Progressive rock has a broad back, and it’s more common nowadays to pretend to hate it (as Radiohead members do, for instance) than to claim it, as the Tunnel duo does (and they probably don’t hate Radiohead). Drummer Kevin Warren has appeared in the Orchestre National de Jazz de Montréal and with saxophonist Yannick Rieu, among others, and guitarist François Jalbert, an emulator of Django Reinhardt, distilling gypsy jazz with his own combo. Note that this double winner of the Grand Prix de Guitare de Montréal, presented as part of the Montreal Jazz Fest, earned a master’s degree in jazz composition at McGill University. Like that, I’ve just written the word “jazz” four times, compared to only once for “rock”, and that should give you a bit of a heads-up. But after all, is that so important and… what’s in a name?

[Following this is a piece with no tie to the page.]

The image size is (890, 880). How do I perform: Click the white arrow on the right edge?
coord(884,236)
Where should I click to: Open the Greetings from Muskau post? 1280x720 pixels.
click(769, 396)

The duo released a first EP, entirely instrumental, in 2015, and two of the pieces gathered here were released separately in 2018. So they’ve been working on this album for a while now, on which Kevin Warren sings a few songs in a vaporous voice. Several guests join Warren and Jalbert this time: Lex French (trumpet) and France Basilic (bass) inject a big dose of funk into “Qualité Camping”, Mélanie Bélair does the string arrangements on two pieces, and Rémi-Jean Leblanc plays bass on two others. Also present here are the voices of Erika Angell (Thus Owls), on “Falling First”, and Lisa Iwanycki-Moore on the title track, which help adjust the colour of the mélange. With a touch of Tom Waits on “420”, and a lot of Atoms For Peace-ish Thom Yorke in “Save You”, at the end, it starts to sound like this other track on the album’s title, a kind of “Pizza hawaïenne” (nice piece by the way, very evocative).
There’s a certain restraint throughout the album which dampens enthusiasm a bit, even though the musicians’ playing is flawless, but the programme’s varied, so there’s something for everyone – as long as you like pineapples.